▸ EXERCISE BRIEF
Could you change "Where should I click to" to "Where do I click to" in the lines starting at the first line and ending at the line that contains "point(227,234)", leaving everything else the same and omitting the pictures from your answer?

#### DATA RECORDS

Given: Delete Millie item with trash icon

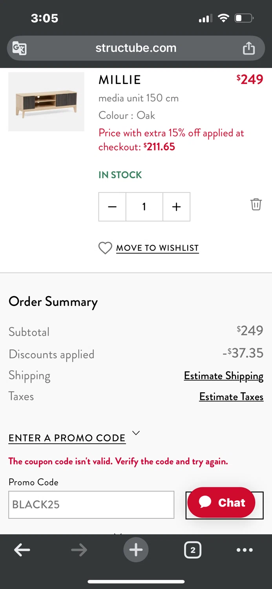Looking at the screenshot, I should [x=256, y=204].
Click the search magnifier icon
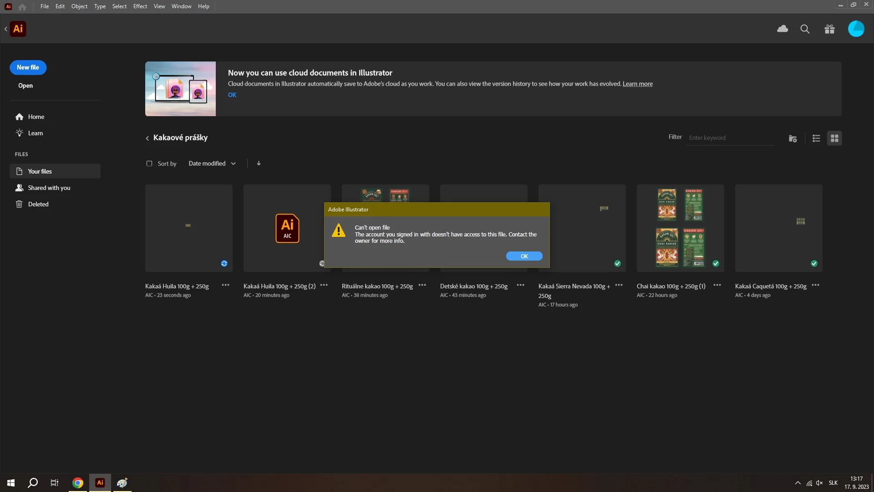Viewport: 874px width, 492px height. (805, 29)
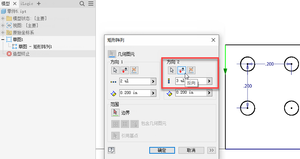This screenshot has width=300, height=159.
Task: Open Direction 1 count field arrow
Action: pos(153,81)
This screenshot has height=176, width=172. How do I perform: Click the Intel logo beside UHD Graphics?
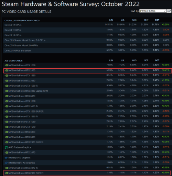pyautogui.click(x=6, y=158)

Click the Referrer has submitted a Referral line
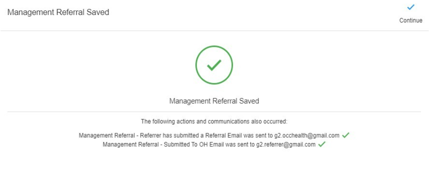[x=209, y=136]
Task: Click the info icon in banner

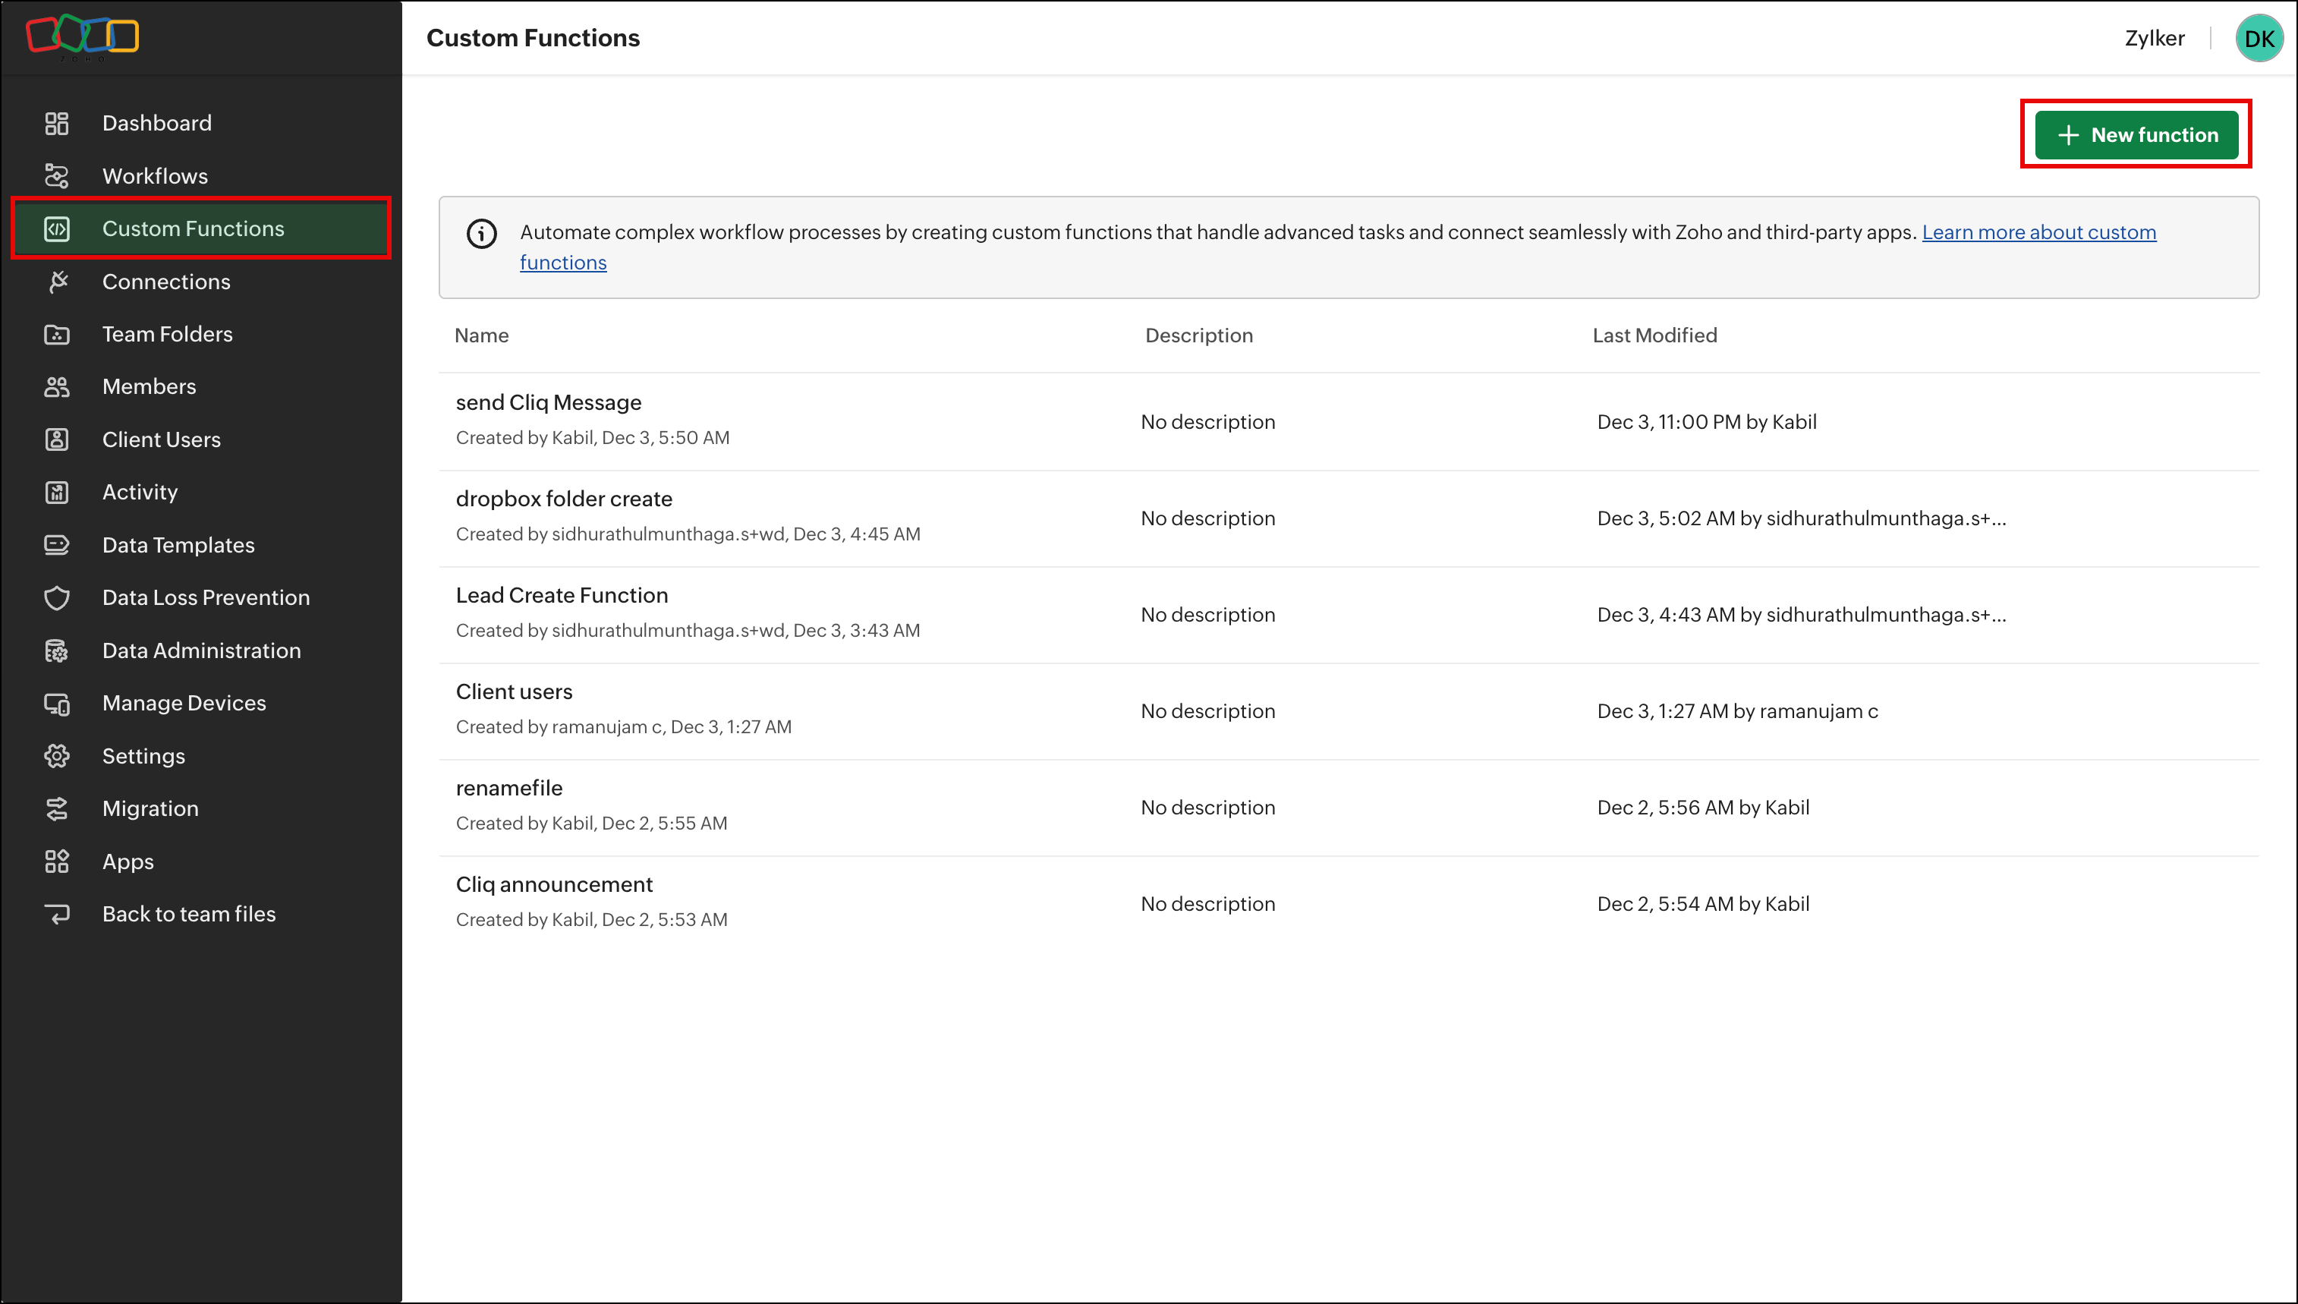Action: (x=482, y=234)
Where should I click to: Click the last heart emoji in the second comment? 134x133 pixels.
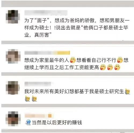coord(117,67)
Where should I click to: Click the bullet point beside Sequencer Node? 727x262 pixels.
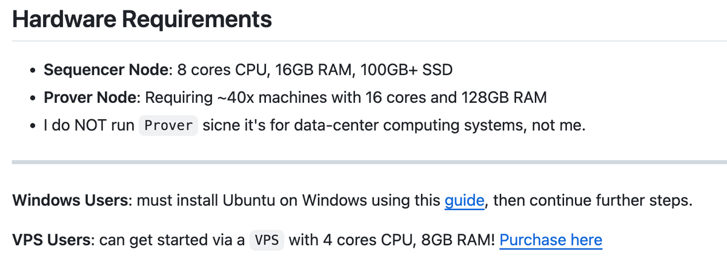32,71
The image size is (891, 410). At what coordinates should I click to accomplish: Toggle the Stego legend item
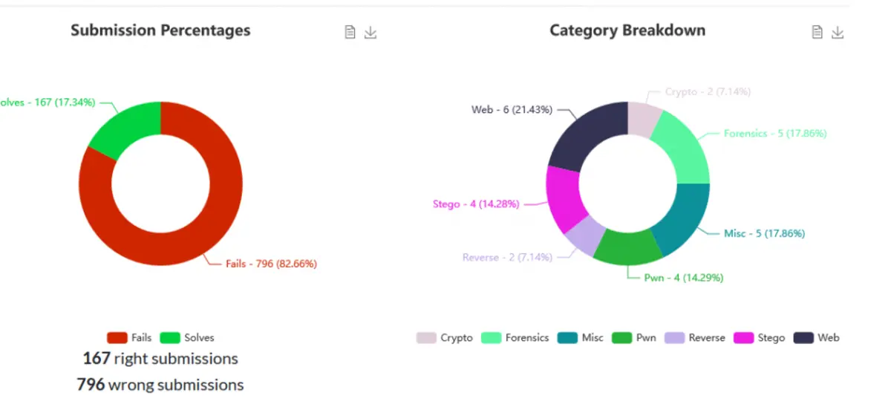[760, 337]
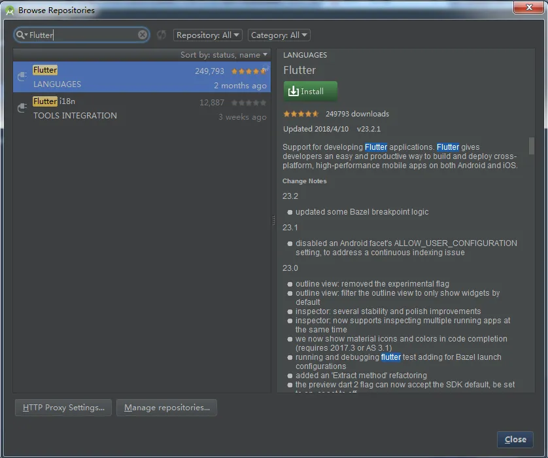Open the Category: All dropdown
548x458 pixels.
coord(279,35)
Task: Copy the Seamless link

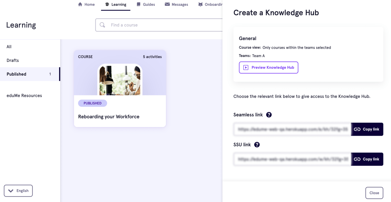Action: pyautogui.click(x=367, y=129)
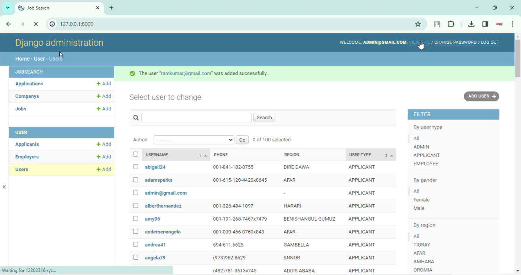Viewport: 521px width, 275px height.
Task: Click the bookmark star icon in address bar
Action: coord(418,24)
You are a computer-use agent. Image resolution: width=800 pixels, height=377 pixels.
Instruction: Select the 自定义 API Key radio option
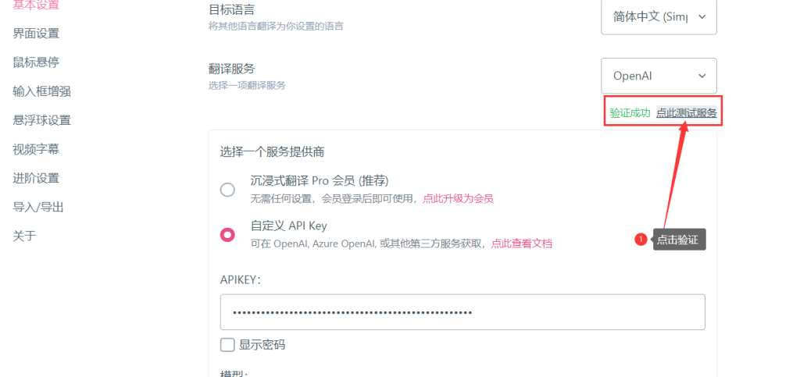point(227,234)
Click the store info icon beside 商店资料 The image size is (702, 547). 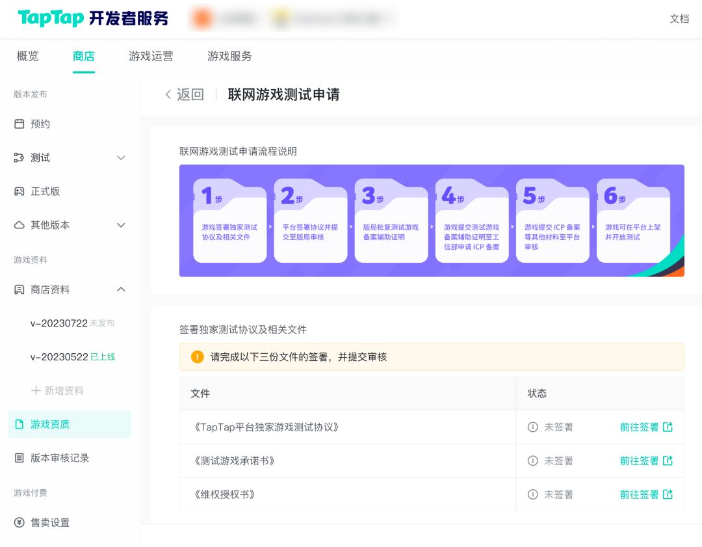[19, 289]
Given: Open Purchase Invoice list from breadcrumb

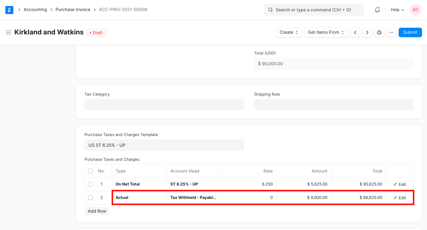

########

▸ TASK OUTPUT
Given: Delete Millie item with trash icon

Looking at the screenshot, I should [x=256, y=204].
Click the search magnifier icon
Viewport: 874px width, 492px height. (805, 29)
This screenshot has width=300, height=159.
Task: Open Direction 1 count field arrow
Action: pos(153,81)
This screenshot has height=176, width=172. How do I perform: Click the Intel logo beside UHD Graphics?
pyautogui.click(x=6, y=158)

Click the Referrer has submitted a Referral line
[x=209, y=136]
Task: Click the info icon in banner

Action: (x=482, y=234)
Where do I click to: Click the last heart emoji in the second comment? 134x133 pixels.
coord(117,67)
Where do I click to: Click the bullet point beside Sequencer Node? 727x262 pixels.
32,71
The image size is (891, 410). At what coordinates should I click to accomplish: Toggle the Stego legend item
[760, 337]
Open the Category: All dropdown
548x458 pixels.
coord(279,35)
Task: Copy the Seamless link

Action: pyautogui.click(x=367, y=129)
Viewport: 521px width, 275px height.
Task: Click the bookmark star icon in address bar
Action: coord(418,24)
You are a computer-use agent. Image resolution: width=800 pixels, height=377 pixels.
Instruction: Select the 自定义 API Key radio option
point(227,234)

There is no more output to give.